Reproduce exactly the lines that run from the start of the records below to the line with "Task: Tap the golden back arrow icon", inclusive.

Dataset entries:

========================================================================

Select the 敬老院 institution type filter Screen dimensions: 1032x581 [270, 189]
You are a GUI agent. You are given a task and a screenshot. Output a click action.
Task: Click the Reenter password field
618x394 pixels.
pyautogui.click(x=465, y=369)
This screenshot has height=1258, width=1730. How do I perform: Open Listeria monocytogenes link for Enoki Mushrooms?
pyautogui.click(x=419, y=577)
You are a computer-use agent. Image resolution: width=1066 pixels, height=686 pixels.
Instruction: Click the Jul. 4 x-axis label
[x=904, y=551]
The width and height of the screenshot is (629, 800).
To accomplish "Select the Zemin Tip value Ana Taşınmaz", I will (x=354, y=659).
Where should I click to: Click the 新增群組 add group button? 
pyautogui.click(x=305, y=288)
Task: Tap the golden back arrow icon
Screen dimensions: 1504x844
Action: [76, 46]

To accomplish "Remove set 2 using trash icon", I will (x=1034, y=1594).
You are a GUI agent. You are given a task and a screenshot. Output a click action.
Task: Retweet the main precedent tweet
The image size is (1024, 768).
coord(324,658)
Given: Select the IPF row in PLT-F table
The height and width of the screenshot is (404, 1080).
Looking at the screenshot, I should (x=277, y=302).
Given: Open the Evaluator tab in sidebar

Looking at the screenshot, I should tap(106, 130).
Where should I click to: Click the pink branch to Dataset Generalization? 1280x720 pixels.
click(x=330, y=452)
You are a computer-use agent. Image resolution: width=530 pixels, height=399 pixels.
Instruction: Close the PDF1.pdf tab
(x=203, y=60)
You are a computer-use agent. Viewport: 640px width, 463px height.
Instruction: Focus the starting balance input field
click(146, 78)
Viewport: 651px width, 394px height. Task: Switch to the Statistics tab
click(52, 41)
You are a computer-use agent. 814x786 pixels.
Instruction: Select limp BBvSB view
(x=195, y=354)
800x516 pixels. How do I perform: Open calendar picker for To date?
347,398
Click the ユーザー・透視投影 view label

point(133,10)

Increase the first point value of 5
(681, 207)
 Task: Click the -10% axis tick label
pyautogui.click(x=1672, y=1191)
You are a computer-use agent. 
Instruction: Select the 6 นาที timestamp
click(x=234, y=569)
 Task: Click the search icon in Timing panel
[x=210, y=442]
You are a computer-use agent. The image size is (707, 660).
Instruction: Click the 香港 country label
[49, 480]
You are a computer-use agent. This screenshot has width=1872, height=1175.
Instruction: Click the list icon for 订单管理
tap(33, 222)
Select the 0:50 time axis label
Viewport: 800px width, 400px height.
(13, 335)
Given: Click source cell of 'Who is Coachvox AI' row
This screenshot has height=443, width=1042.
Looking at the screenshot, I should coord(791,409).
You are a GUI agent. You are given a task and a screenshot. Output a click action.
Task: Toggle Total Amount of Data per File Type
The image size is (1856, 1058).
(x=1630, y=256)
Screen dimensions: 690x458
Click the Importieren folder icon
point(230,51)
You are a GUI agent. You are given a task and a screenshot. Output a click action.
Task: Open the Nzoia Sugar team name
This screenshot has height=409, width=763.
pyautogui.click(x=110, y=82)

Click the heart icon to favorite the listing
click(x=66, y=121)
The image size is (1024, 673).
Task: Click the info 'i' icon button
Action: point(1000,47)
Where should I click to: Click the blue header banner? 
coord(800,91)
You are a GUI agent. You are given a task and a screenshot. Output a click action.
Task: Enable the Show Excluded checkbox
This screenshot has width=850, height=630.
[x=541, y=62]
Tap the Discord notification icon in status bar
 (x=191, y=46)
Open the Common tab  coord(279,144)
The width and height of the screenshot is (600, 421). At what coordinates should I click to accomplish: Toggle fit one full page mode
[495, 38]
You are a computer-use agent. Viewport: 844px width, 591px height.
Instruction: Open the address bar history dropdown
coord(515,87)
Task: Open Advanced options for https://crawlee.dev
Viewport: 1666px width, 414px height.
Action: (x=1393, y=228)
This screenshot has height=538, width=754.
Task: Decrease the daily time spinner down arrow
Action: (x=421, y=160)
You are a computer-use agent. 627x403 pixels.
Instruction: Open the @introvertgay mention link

========================================================================

## SOLUTION FOR THIS PROBLEM
Select the 敬老院 institution type filter Screen dimensions: 1032x581 [270, 189]
You are a GUI agent. You are given a task and a screenshot. Output a click action.
Task: Click the Reenter password field
618x394 pixels.
pyautogui.click(x=465, y=369)
This screenshot has height=1258, width=1730. How do I perform: Open Listeria monocytogenes link for Enoki Mushrooms?
pyautogui.click(x=419, y=577)
You are a computer-use agent. Image resolution: width=1066 pixels, height=686 pixels.
Instruction: Click the Jul. 4 x-axis label
[x=904, y=551]
The width and height of the screenshot is (629, 800).
To accomplish "Select the Zemin Tip value Ana Taşınmaz", I will (x=354, y=659).
Where should I click to: Click the 新增群組 add group button? 
pyautogui.click(x=305, y=288)
Task: Tap the golden back arrow icon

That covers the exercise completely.